Activating transcription factor 3 and the nervous system

Abstract

Activating transcription factor 3 (ATF3) belongs to the ATF/cyclic AMP responsive element binding family of transcription factors and is often described as an adaptive response gene whose activity is usually regulated by stressful stimuli. Although expressed in a number of splice variants and generally recognized as a transcriptional repressor, ATF3 has the ability to interact with a number of other transcription factors including c-Jun to form complexes which not only repress, but can also activate various genes. ATF3 expression is modulated mainly at the transcriptional level and has markedly different effects in different types of cell. The levels of ATF3 mRNA and protein are normally very low in neurons and glia but their expression is rapidly upregulated in response to injury. ATF3 expression in neurons is closely linked to their survival and the regeneration of their axons following axotomy, and that in peripheral nerves correlates with the generation of a Schwann cell phenotype that is conducive to axonal regeneration. ATF3 is also induced by Toll-like receptor (TLR) ligands but acts as a negative regulator of TLR signaling, suppressing the innate immune response which is involved in immuno-surveillance and can enhance or reduce the survival of injured neurons and promote the regeneration of their axons.

Keywords: ATF3; c-Jun.

Figure 1

Activating transcription factor 3 (ATF3) is expressed in axotomized, regeneration-competent neurons. (A) ATF3 (green) is concentrated in the nucleus of a lumbar motor neuron (arrowed) from an adult rat 14 days following sciatic nerve transaction. This type of cell regenerates its axon vigorously following nerve injury. Neurofilament immunoreactivity (red) has been used to show neuronal cytoplasm. The scale bar also applies to (D). (B) ATF3 (green) is present in the nuclei of preganglionic parasympathetic neurons in the dorsal nucleus of the vagus (outlined with a dashed line) and in motor neurons of the hypoglossal nucleus (asterisk) 5 days after crush injury to the vagus and hypoglossal nerves in an adult rat.

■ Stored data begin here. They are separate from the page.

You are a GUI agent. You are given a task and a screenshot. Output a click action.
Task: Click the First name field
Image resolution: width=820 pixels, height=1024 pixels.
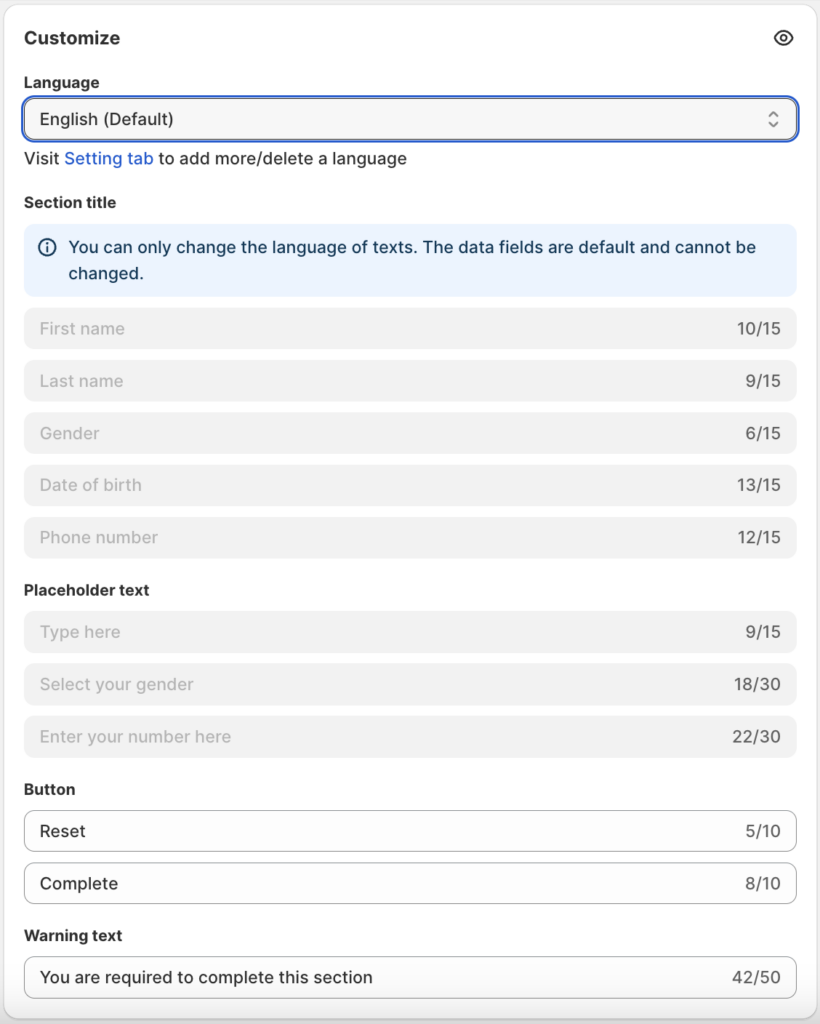[380, 329]
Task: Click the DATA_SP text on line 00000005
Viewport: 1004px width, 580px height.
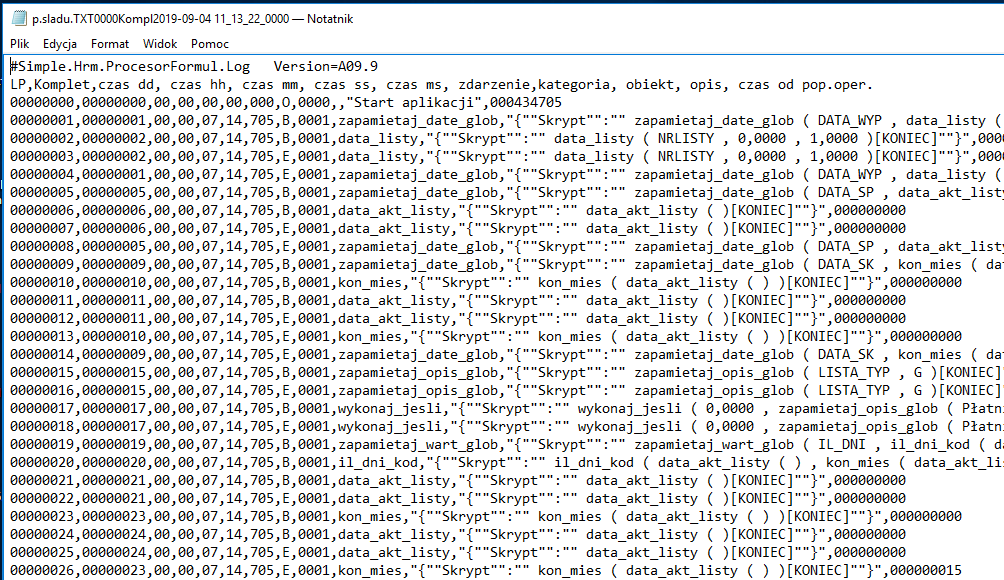Action: [845, 192]
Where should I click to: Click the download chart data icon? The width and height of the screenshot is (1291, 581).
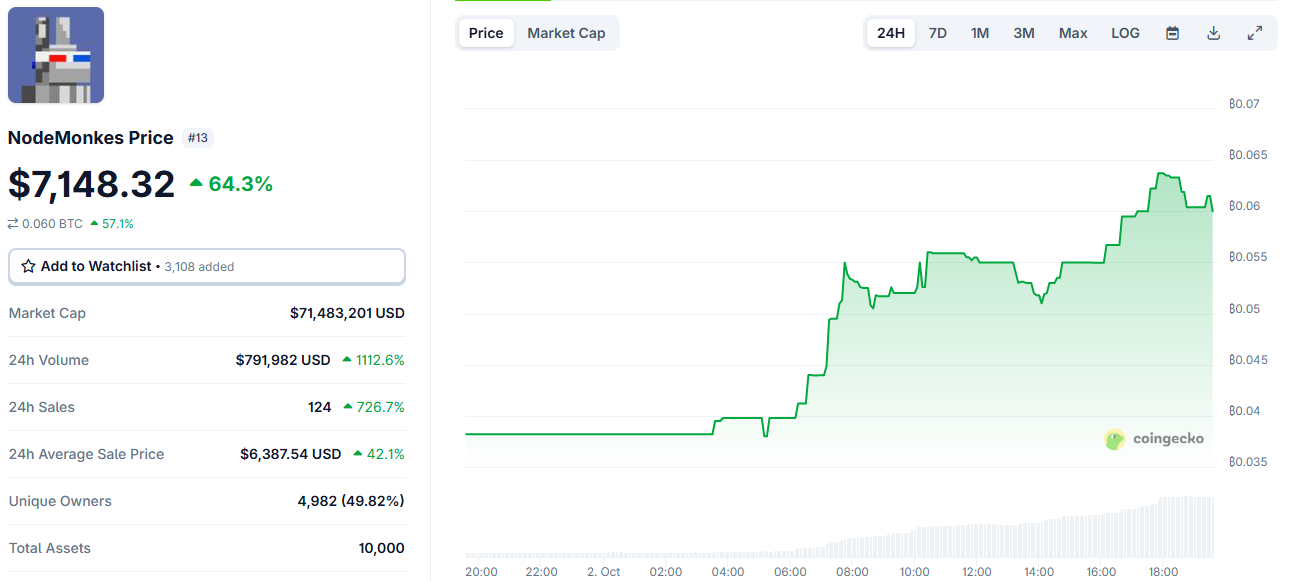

These neurons also regenerate axons following injury. CD11b immunoreactivity (red) shows reactive microglia around the axotomized neurons. The scale bar also applies to (C). (C,D) Show the results of an experiment where a peripheral nerve graft was implanted into the cerebellum of an adult rat, axotomizing both deep nucleus neurons and Purkinje cells. Fourteen days after grafting, ATF3 (green) can be seen in the nuclei (arrows) of neurons within a cerebellar deep nucleus in (D) but not in the nuclei of Purkinje cells, arrowed in (C). Deep nucleus neurons regenerate axons into grafts in the cerebellum but Purkinje cells do not do so; ATF3 is expressed only by the neurons which mount a regenerative response to axotomy. Neurofilament and calbindin immunoreactivity (red) has been used to identify Purkinje cells.

Figure 2

Activating transcription factor 3 (ATF3) gene and protein structure. (A) A schematic representation of ATF3 gene structure and transcript splice variants. The human ATF3 gene spans approximately 56 kb on chromosome 1q32.3, and comprises six exons. This schematic adopts the exon nomenclature used by other research groups (Hashimoto et al., ; Pan et al., ; Hartman et al., 2004). The start codon, denoted by the letter “s,” is located within exon B. The respective in-frame stop codons are denoted by “*” within each transcript. Note that the two transcripts which give rise to full-length ATF3 use different promoters, P1 and P2, and vary only in their 5′ untranslated region owing to the incorporation of exon A-1 or A, respectively. P1 is non-canonical, lying some ~43.5 kb upstream of P2, and was only recently described (Miyazaki et al., 2009). Note that exons B1 and B2 in ATF3ΔZip2c are not the same as those annotated B1 and B2 in ATF3b; the respective spliced fragments of exon B are of different sizes and use different splice donor and acceptor sites. Exons are not shown to scale. (B) The predicted protein structure for each of the ATF3 mRNAs is shown in (A), with the activation, repression, basic, and leucine zipper regions designated. Modified from Pan et al. (2003). aa, Amino acids.

Figure 3

Diagram showing the induction of ATF3 in a neuron by different stimuli and its effect on some targets relevant to axonal regeneration. The pathways inducing ATF3 expression include axotomy, receptor protein tyrosine kinase stimulation, synaptic NMDA receptor activation and endoplasmic reticulum stress. ATF3 is shown repressing its own expression and that of inflammatory cytokines (IC) and, with other AP-1 factors, activating transcription of c-Jun, SPRR1A, and hsp27.